- Problem requirements -
Isolate every line in the records below with "will" in it.

- The data -
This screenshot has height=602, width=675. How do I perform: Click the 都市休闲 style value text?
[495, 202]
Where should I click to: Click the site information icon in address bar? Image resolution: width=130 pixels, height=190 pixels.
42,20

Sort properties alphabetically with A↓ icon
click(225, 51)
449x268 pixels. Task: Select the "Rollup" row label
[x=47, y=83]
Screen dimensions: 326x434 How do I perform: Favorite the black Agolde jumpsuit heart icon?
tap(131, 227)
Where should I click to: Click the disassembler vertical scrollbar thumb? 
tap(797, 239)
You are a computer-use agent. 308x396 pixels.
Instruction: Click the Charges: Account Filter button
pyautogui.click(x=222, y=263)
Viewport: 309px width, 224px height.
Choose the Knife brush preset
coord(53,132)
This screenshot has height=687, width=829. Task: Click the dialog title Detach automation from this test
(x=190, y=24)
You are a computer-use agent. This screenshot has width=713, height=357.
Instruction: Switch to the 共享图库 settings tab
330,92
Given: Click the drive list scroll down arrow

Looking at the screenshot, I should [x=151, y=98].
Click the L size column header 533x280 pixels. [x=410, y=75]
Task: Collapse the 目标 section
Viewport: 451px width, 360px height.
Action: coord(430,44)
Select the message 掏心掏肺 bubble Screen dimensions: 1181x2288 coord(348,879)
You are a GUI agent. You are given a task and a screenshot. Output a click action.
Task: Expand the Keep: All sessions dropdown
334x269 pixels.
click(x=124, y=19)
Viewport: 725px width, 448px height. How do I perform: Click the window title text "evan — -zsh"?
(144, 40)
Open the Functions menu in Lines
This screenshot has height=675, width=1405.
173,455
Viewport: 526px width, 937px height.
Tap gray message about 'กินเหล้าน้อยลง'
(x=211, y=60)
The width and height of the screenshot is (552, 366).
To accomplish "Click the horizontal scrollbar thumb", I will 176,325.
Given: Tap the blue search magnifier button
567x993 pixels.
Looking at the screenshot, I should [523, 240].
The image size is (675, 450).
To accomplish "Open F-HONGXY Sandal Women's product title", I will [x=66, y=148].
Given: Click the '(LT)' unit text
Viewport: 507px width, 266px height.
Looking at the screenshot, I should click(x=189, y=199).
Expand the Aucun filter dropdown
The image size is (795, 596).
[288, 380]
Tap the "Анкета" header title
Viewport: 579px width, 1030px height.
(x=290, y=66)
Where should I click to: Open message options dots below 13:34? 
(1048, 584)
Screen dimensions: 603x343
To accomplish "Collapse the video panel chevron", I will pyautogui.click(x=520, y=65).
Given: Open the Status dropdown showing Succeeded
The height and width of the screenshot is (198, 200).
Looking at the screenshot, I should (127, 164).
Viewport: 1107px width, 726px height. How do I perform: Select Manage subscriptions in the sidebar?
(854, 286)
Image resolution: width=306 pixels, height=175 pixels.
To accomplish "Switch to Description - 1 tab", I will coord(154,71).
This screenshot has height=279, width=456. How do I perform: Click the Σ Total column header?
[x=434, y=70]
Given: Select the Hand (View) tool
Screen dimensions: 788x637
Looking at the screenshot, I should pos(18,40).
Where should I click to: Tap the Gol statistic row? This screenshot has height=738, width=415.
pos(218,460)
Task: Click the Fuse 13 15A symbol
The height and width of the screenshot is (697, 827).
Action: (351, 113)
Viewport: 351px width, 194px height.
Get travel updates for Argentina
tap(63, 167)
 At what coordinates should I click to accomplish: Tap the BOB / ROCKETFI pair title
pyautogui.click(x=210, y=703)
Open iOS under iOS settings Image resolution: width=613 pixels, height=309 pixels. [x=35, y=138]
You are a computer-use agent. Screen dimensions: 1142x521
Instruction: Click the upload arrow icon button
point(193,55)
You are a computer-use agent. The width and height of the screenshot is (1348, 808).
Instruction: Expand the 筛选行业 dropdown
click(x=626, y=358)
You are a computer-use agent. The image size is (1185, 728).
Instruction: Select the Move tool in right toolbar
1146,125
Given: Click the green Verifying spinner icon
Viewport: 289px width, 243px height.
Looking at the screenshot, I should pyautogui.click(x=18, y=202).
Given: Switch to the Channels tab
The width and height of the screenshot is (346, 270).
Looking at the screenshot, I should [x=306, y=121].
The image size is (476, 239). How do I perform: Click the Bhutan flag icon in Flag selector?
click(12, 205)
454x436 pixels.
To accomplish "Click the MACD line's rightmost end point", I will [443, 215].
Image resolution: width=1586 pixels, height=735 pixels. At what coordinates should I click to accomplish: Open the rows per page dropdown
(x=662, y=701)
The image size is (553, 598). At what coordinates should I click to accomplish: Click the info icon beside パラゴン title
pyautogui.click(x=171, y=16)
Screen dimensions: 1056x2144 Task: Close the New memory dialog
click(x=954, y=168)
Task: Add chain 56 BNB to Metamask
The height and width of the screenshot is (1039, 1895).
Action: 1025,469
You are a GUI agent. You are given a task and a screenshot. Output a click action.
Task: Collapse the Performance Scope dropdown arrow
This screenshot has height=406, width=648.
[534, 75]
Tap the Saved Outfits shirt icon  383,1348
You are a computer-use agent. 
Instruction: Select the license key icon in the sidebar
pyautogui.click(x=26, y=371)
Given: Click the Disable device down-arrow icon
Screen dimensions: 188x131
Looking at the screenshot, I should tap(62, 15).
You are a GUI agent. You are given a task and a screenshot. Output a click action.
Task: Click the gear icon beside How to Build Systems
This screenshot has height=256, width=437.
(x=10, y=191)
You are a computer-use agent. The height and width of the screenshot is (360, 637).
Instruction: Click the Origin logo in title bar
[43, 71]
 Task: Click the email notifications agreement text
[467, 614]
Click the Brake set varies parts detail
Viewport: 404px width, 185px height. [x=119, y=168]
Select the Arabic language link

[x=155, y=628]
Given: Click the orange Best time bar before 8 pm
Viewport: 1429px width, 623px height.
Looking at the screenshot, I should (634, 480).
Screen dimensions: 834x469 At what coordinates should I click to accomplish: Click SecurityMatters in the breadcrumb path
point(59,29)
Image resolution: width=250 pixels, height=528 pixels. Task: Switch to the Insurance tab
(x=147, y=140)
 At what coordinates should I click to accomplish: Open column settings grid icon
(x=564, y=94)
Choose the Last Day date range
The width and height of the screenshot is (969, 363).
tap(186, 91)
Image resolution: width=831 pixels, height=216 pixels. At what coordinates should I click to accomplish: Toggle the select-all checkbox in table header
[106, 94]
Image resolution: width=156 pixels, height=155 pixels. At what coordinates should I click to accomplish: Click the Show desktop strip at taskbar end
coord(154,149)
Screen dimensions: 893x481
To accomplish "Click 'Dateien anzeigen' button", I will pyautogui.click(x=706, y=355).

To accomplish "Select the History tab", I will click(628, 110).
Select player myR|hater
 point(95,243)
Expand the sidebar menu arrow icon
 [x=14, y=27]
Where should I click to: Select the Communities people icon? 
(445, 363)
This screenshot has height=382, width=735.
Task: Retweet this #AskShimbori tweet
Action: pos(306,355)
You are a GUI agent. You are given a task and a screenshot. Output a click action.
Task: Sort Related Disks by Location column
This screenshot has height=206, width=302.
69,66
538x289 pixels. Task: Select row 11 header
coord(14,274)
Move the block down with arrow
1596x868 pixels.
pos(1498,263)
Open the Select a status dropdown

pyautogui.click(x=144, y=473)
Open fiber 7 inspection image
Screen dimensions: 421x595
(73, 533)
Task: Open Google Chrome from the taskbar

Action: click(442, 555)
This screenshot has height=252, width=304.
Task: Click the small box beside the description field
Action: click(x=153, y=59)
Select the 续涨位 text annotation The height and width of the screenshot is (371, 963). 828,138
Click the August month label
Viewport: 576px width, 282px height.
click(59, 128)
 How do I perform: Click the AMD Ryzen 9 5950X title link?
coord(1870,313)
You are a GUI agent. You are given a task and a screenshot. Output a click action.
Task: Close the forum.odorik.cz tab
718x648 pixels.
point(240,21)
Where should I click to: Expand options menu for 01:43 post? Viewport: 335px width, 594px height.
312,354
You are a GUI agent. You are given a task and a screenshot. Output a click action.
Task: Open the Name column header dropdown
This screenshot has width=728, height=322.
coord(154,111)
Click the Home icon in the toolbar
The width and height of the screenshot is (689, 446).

- Solution -
To accomplish "Click the horizontal scrollbar thumb", I will 176,325.
To accomplish "Open F-HONGXY Sandal Women's product title", I will [x=66, y=148].
To accomplish "Collapse the video panel chevron", I will pyautogui.click(x=520, y=65).
To accomplish "Switch to Description - 1 tab", I will coord(154,71).
To accomplish "Click the MACD line's rightmost end point", I will [443, 215].
To accomplish "Click 'Dateien anzeigen' button", I will pyautogui.click(x=706, y=355).
To accomplish "Select the History tab", I will click(628, 110).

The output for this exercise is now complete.